_Exercício proposto_
Converta os registros abaixo em uma tabela Markdown com as colunas "Linha", para o número da linha, e "Conteúdo", para o texto da linha, sem incluir as linhas em branco. Deixe as imagens fora da resposta.

== Material fornecido

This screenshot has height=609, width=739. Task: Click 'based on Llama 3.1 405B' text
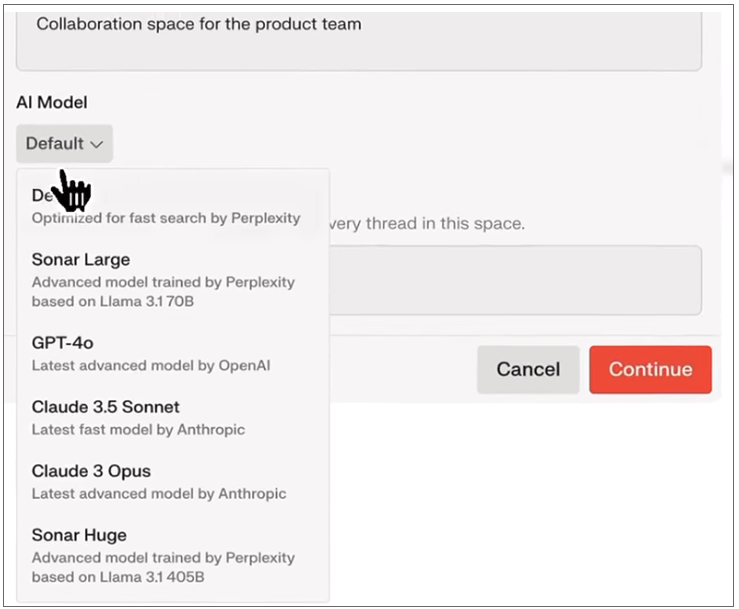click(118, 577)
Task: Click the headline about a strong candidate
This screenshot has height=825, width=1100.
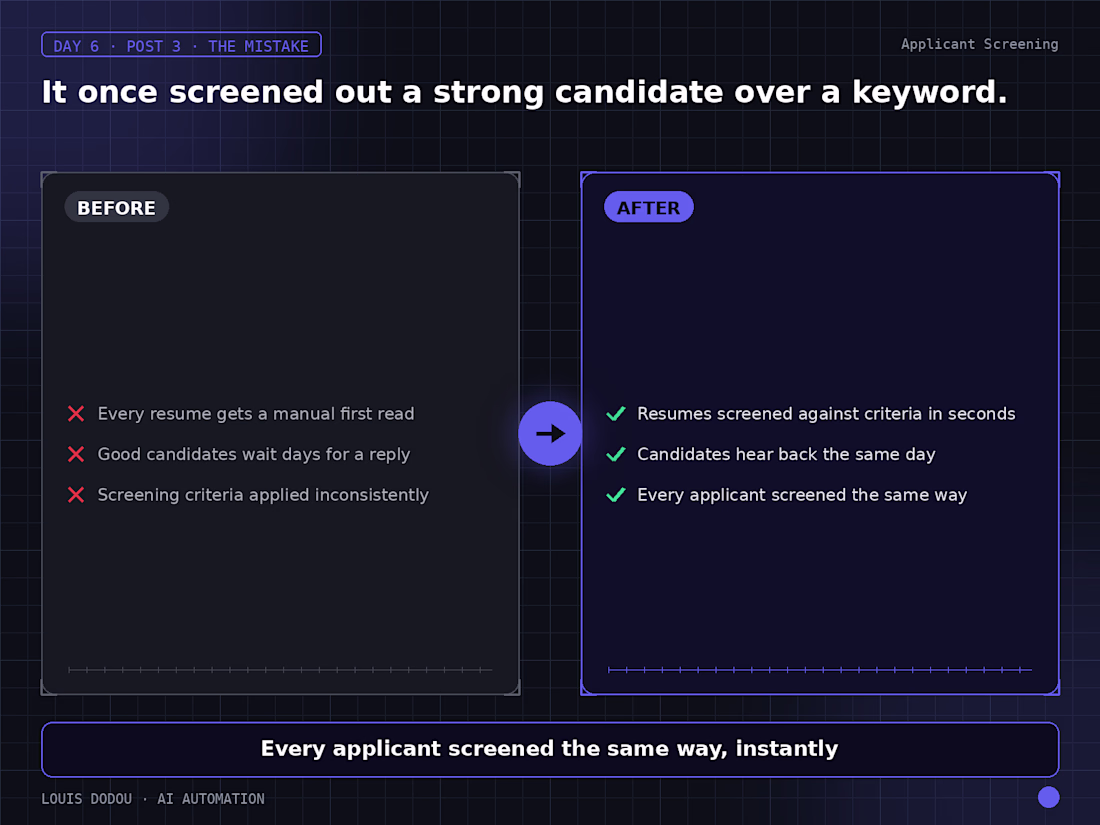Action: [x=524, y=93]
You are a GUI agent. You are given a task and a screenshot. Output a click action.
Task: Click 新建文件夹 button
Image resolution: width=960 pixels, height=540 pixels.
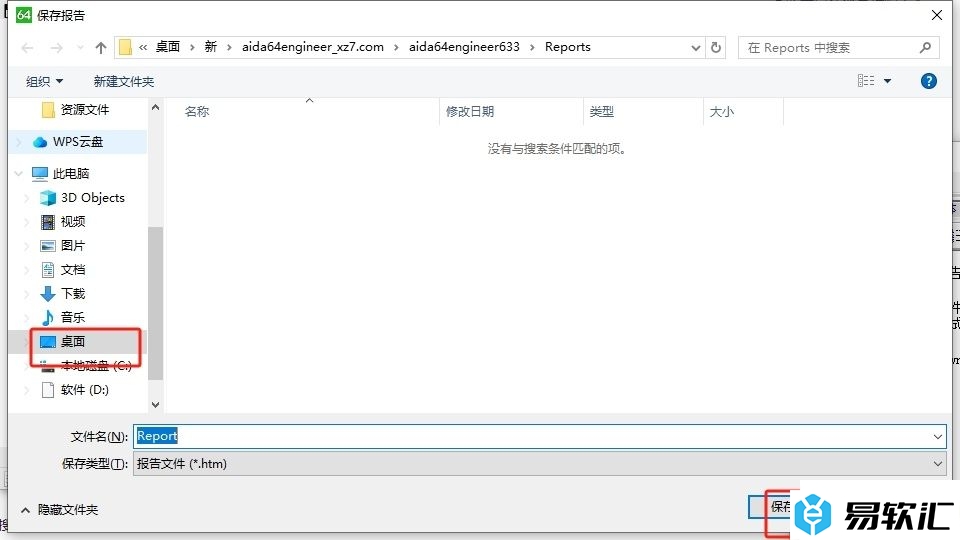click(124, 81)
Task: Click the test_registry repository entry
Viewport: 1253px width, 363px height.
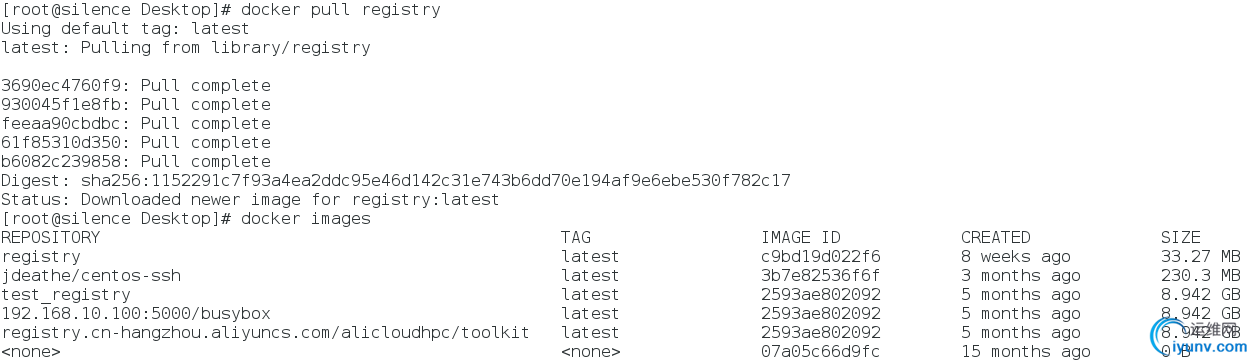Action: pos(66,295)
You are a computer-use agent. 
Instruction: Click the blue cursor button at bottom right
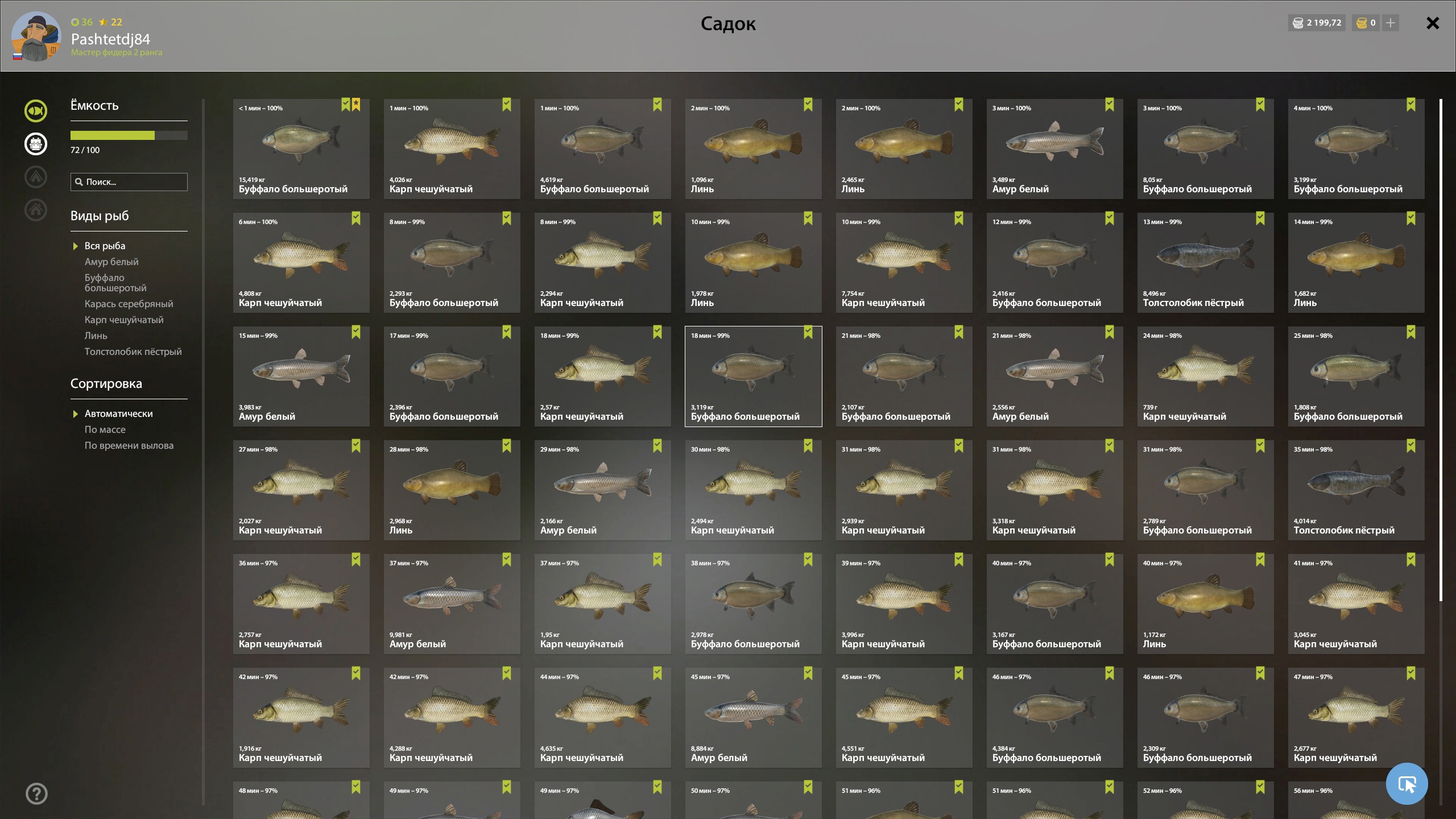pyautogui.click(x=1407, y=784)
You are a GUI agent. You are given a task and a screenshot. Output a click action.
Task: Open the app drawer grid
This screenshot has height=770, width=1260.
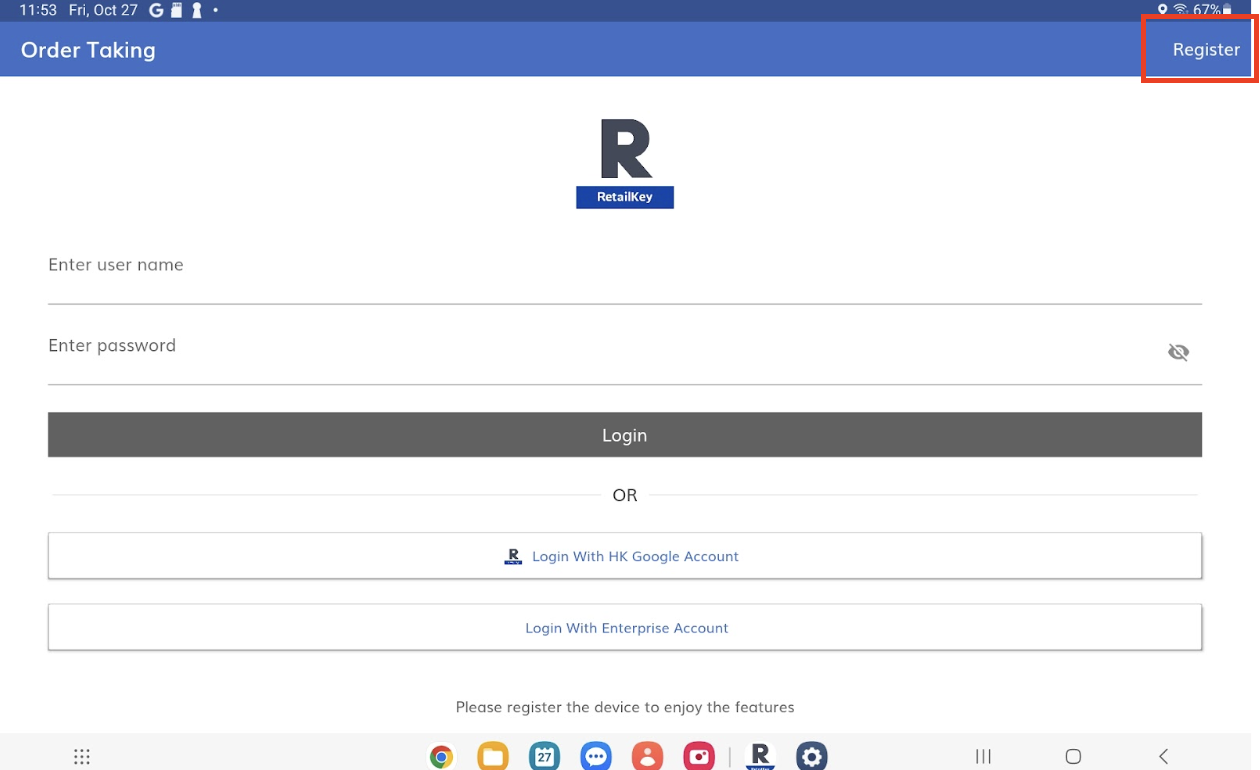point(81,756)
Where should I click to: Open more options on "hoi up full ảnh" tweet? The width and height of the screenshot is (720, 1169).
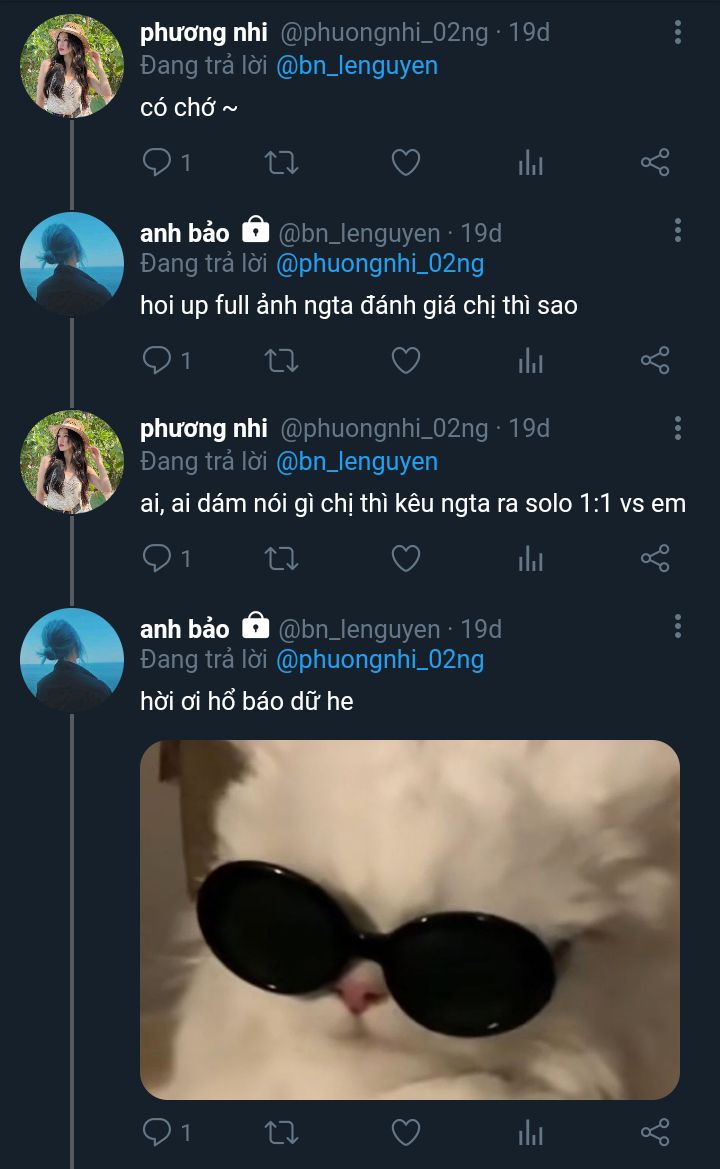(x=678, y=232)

====

_Resolução do exercício_
| Linha | Conteúdo |
|---|---|
| 1 | This screenshot has height=609, width=739. Task: Click 'based on Llama 3.1 405B' text |
| 2 | click(118, 577) |
| 3 | Task: Click the headline about a strong candidate |
| 4 | This screenshot has height=825, width=1100. |
| 5 | Action: [x=524, y=93] |
| 6 | You are a GUI agent. You are given a task and a screenshot. Output a click action. |
| 7 | Task: Click 新建文件夹 button |
| 8 | Image resolution: width=960 pixels, height=540 pixels. |
| 9 | click(124, 81) |
| 10 | Task: Click the test_registry repository entry |
| 11 | Viewport: 1253px width, 363px height. |
| 12 | Action: pos(66,295) |
| 13 | You are a computer-use agent.  |
| 14 | Instruction: Click the blue cursor button at bottom right |
| 15 | pyautogui.click(x=1407, y=784) |
| 16 | You are a GUI agent. You are given a task and a screenshot. Output a click action. |
| 17 | Task: Open the app drawer grid |
| 18 | This screenshot has height=770, width=1260. |
| 19 | point(81,756) |
| 20 | Where should I click to: Open more options on "hoi up full ảnh" tweet? The width and height of the screenshot is (720, 1169). |
| 21 | (x=678, y=232) |